● **WHAT THE TASK REQUIRES**
Count the lines in the material below that contain the string "window", and give only that number.

● **DATA RECORDS**
________________________________________

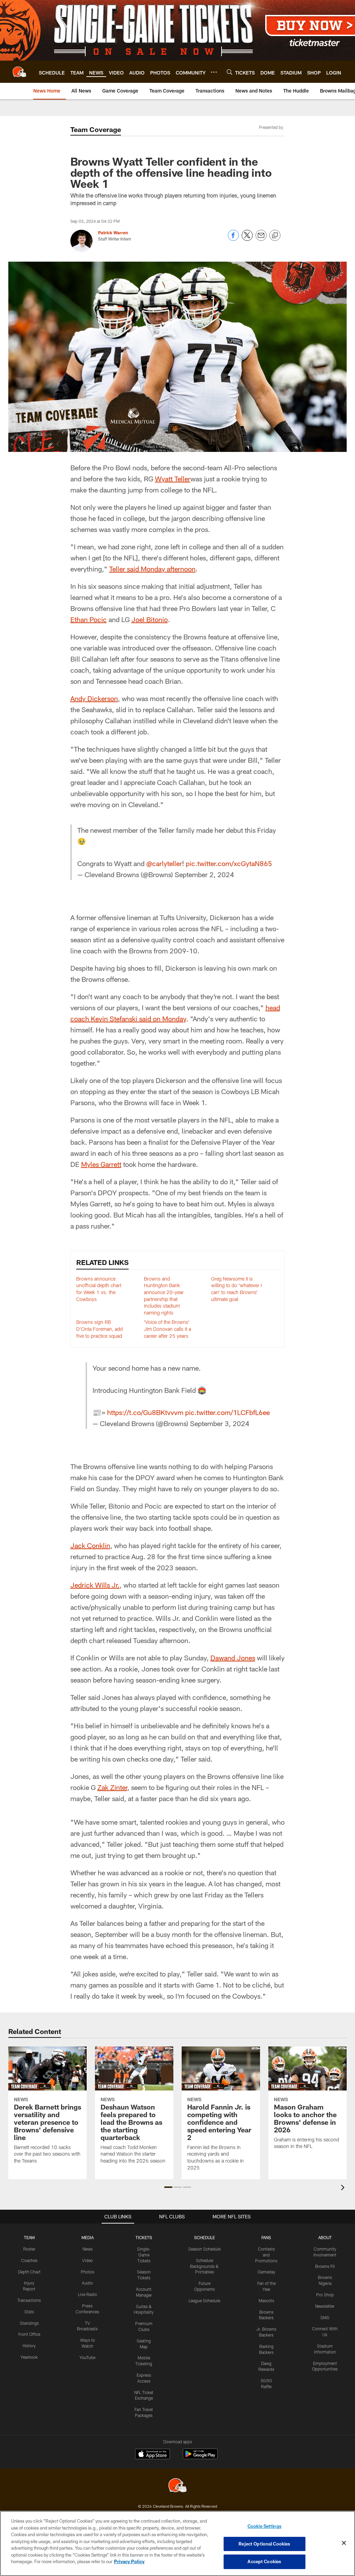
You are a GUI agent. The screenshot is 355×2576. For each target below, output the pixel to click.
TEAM (29, 2237)
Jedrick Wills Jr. (95, 1585)
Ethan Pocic (88, 619)
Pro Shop (325, 2294)
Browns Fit (325, 2266)
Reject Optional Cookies (264, 2544)
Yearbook (29, 2357)
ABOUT (325, 2237)
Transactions (29, 2300)
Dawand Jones (232, 1657)
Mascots (266, 2300)
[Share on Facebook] (233, 239)
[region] (177, 2543)
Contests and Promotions (266, 2254)
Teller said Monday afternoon (152, 569)
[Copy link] (274, 236)
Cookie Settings (265, 2526)
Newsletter (325, 2306)
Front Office (29, 2334)
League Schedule (204, 2300)
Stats (29, 2311)
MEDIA (87, 2237)
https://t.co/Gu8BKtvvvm (145, 1412)
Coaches (29, 2260)
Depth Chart (29, 2271)
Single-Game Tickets (143, 2254)
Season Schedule (204, 2248)
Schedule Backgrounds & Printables (204, 2266)
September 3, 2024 (219, 1423)
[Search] (229, 72)
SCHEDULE (204, 2237)
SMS (324, 2317)
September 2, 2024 (204, 874)
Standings (29, 2323)
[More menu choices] (214, 72)
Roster (29, 2248)
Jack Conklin (90, 1545)
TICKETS (144, 2237)
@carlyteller (164, 863)
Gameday (266, 2271)
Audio (87, 2282)
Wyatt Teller (172, 478)
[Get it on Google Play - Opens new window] (200, 2457)
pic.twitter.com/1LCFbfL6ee (227, 1412)
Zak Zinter (112, 1787)
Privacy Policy (129, 2561)
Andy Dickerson (94, 698)
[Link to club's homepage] (19, 71)
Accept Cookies (264, 2561)
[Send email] (261, 239)
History (29, 2345)
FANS (266, 2237)
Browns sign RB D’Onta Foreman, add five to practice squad (99, 1328)
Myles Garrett (101, 1164)
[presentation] (344, 2188)
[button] (168, 2187)
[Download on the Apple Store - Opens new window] (152, 2455)
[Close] (344, 2543)
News (88, 2248)
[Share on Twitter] (247, 239)
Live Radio (87, 2294)
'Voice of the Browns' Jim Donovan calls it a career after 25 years (167, 1328)
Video (87, 2260)
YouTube (87, 2357)
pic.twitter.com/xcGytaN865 (229, 863)
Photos (87, 2271)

________________________________________

● **WRITTEN ANSWER**
2